DISCOVERY OF LOST CONTINENT



Scientists discovered evidence of an ancient “lost Continent” under the Indian Ocean island Mauritius.

The continent which geologists call Mauritia was part of today’s Madagascar and India. It is assumed that the continent sank into the sea about 84 million years ago.

“We are studying the break-up process on the continents in order to understand the geological history of the planet.” said study leader author Lewis Ashwal of the University Witwatersrand of South Africa.

It seems that it was part of a gigantic supercontinent Gondwana which broke up to be Antarctica, Africa, Australia and South America.

Ashwal and his colleges discovered minerals in the rocks which were in the lava coming from volcanic eruptions and were far too old to belong to the island of Mauritius. He explained further that earth is made up of two parts of the continent old and oceans are young.

Rocks can be billions of years old but nothing is found like that in the oceans.

Mauritius is only a few billion years old.

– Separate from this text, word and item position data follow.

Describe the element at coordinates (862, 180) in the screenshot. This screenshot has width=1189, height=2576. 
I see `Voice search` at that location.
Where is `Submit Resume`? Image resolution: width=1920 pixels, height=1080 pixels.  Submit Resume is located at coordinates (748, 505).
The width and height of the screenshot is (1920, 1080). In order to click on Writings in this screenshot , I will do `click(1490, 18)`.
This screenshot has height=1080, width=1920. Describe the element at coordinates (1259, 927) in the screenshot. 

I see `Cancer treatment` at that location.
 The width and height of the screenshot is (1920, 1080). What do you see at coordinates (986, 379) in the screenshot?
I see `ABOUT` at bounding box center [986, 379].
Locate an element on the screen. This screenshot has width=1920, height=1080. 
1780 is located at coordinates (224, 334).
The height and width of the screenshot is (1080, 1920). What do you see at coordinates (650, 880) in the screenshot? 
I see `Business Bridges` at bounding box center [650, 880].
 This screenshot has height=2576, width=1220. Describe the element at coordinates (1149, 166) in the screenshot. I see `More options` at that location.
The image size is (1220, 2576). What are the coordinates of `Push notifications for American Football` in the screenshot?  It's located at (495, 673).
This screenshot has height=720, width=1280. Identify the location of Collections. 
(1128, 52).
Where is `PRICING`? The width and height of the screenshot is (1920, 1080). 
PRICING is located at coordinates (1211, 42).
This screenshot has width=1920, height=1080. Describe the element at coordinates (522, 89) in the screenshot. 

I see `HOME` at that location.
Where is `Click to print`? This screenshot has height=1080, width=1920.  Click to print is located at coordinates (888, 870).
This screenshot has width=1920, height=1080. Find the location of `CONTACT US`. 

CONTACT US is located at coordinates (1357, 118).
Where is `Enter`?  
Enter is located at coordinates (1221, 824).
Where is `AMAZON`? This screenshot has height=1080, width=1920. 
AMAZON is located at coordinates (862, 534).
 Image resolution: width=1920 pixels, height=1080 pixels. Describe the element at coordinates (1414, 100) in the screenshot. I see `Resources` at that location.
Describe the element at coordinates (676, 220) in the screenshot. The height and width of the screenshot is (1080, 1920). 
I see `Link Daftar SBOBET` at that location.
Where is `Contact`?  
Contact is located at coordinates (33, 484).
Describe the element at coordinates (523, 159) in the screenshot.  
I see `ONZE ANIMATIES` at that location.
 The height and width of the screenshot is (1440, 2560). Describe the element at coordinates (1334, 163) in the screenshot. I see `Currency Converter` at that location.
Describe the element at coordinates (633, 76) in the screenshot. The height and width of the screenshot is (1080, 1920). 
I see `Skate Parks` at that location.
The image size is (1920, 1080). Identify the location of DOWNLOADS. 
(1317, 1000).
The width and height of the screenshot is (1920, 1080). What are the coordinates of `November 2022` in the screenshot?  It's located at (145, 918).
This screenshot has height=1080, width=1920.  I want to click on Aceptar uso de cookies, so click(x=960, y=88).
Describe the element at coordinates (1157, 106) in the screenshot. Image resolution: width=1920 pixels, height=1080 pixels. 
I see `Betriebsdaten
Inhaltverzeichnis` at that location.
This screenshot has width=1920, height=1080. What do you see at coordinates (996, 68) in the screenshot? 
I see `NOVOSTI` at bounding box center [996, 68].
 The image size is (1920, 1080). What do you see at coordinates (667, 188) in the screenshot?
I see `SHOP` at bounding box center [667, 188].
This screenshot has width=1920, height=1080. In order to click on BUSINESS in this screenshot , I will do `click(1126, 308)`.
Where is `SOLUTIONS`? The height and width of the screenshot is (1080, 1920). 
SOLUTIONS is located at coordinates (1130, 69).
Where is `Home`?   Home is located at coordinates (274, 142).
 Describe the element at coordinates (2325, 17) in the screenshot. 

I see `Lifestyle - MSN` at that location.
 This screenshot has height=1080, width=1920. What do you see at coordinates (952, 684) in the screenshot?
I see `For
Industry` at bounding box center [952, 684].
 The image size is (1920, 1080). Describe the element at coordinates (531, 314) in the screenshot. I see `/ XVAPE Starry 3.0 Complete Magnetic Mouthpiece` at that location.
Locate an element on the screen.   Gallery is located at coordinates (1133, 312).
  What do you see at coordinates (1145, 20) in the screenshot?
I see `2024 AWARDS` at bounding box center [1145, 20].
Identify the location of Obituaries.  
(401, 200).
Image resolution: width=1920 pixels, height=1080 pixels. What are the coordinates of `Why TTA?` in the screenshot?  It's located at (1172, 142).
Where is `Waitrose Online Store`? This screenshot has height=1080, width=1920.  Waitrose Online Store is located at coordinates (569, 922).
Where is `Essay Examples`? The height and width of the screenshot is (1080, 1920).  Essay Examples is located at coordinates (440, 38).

The discovered zircon crystals on the island are estimated three trillion years old.

The scientists explained further that the found zircons of this age proves that there are much older crustal materials under Mauritius that could only originated from a continent.

It is now assumed that there are likely more pcs of various sizes of “undiscovered continents named together Mauritia spread over the Indian Ocean.